**Task instructions**
Copy exactly the last part of the entries, starting from the line with "Embed from Getty Images (37, 237)" and including the final line.

**Records shown**
· · · ·

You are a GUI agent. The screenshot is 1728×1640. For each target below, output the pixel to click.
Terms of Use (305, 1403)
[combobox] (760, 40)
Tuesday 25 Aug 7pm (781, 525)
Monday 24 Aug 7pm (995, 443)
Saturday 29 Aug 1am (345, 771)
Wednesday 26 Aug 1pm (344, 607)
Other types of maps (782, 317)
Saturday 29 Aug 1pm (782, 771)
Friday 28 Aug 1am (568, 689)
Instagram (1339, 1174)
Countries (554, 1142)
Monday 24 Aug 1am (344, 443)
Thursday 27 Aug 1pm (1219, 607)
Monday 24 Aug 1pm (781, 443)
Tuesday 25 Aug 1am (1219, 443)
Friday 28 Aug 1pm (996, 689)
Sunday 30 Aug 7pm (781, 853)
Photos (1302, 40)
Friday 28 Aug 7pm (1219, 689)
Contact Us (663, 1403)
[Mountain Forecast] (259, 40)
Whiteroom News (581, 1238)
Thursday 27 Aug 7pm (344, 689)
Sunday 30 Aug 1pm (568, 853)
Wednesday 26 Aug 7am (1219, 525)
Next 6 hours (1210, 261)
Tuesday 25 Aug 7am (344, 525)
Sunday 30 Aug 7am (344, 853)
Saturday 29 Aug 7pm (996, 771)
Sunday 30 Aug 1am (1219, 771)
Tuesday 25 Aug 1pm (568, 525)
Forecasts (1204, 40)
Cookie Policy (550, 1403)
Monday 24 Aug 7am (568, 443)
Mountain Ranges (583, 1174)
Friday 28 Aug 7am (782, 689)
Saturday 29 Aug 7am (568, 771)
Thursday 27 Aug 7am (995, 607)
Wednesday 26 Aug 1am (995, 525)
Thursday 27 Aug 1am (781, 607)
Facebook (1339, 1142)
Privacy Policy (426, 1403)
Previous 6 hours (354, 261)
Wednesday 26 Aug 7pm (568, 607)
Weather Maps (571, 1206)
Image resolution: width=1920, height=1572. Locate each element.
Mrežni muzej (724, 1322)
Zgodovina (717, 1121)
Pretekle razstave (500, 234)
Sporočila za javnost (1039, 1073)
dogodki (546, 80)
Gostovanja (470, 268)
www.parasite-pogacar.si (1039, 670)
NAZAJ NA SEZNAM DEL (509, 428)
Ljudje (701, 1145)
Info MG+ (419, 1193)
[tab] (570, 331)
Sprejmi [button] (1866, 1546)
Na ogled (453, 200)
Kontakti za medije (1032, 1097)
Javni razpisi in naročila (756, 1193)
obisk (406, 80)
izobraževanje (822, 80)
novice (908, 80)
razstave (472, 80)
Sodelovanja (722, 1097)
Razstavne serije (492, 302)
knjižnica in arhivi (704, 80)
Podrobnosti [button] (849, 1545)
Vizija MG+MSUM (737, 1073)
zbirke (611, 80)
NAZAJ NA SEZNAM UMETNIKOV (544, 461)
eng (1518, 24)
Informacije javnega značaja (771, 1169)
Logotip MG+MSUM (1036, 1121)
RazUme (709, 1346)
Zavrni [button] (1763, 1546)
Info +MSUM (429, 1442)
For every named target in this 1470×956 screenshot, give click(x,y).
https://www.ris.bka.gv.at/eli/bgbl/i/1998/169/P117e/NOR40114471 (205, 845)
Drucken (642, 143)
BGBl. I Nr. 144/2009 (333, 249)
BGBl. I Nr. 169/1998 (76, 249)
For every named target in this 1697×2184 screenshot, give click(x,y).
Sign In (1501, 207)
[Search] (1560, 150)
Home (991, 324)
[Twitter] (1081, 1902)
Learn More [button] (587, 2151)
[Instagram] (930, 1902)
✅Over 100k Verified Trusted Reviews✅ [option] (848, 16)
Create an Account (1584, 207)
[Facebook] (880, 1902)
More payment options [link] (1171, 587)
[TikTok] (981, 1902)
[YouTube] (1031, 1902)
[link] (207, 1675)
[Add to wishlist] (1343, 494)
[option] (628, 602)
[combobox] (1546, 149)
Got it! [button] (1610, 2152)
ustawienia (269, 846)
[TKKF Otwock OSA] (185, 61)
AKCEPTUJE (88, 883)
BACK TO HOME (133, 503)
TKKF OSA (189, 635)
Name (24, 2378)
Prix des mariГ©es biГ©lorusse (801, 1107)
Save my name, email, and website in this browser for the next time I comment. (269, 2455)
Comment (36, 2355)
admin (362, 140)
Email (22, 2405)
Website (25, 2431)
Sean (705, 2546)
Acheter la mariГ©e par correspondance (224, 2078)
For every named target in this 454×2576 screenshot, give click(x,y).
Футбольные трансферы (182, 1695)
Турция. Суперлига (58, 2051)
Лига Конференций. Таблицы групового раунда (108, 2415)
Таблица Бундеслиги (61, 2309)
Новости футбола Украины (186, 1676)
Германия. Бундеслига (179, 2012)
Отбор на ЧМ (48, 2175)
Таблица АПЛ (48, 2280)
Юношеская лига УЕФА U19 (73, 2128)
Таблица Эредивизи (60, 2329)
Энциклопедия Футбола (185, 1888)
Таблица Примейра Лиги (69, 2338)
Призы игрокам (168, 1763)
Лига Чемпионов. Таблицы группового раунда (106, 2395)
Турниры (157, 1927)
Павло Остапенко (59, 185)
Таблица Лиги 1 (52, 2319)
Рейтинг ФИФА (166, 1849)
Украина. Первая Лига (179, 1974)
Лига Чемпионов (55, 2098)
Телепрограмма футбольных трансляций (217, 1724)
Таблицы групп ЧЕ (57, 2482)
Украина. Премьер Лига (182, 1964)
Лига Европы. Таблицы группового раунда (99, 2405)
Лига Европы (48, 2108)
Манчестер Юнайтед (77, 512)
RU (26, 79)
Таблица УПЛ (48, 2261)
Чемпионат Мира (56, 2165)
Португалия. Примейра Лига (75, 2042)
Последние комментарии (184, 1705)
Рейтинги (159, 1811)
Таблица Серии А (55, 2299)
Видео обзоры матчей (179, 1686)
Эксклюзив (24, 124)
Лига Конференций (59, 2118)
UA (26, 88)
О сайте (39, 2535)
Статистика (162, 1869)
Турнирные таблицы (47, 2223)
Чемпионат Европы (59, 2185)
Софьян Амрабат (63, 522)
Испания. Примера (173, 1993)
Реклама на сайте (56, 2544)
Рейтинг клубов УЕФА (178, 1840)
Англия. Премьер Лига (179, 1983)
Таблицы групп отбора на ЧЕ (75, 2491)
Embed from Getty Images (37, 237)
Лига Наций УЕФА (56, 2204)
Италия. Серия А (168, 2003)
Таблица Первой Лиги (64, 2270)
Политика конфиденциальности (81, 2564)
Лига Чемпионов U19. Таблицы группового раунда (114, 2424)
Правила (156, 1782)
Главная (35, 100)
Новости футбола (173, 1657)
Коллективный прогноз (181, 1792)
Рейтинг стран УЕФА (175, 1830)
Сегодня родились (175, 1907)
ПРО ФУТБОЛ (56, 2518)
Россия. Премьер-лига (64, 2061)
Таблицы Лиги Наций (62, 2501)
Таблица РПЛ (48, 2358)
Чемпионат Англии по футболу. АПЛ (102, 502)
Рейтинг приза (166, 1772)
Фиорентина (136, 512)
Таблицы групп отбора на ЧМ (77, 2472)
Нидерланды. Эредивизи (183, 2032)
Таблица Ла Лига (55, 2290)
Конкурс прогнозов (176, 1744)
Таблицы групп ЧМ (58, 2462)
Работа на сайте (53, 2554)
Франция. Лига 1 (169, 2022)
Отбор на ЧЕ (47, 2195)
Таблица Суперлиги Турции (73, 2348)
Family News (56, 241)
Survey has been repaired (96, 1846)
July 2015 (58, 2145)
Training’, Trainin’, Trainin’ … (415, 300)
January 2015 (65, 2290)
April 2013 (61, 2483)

· · · ·

**Expected answer**
Embed from Getty Images (37, 237)
Лига Наций УЕФА (56, 2204)
Италия. Серия А (168, 2003)
Таблица Первой Лиги (64, 2270)
Политика конфиденциальности (81, 2564)
Лига Чемпионов U19. Таблицы группового раунда (114, 2424)
Правила (156, 1782)
Главная (35, 100)
Новости футбола (173, 1657)
Коллективный прогноз (181, 1792)
Рейтинг стран УЕФА (175, 1830)
Сегодня родились (175, 1907)
ПРО ФУТБОЛ (56, 2518)
Россия. Премьер-лига (64, 2061)
Таблицы Лиги Наций (62, 2501)
Таблица РПЛ (48, 2358)
Чемпионат Англии по футболу. АПЛ (102, 502)
Рейтинг приза (166, 1772)
Фиорентина (136, 512)
Таблицы групп отбора на ЧМ (77, 2472)
Нидерланды. Эредивизи (183, 2032)
Таблица Ла Лига (55, 2290)
Конкурс прогнозов (176, 1744)
Таблицы групп ЧМ (58, 2462)
Работа на сайте (53, 2554)
Франция. Лига 1 (169, 2022)
Отбор на ЧЕ (47, 2195)
Таблица Суперлиги Турции (73, 2348)
Family News (56, 241)
Survey has been repaired (96, 1846)
July 2015 (58, 2145)
Training’, Trainin’, Trainin’ … (415, 300)
January 2015 (65, 2290)
April 2013 (61, 2483)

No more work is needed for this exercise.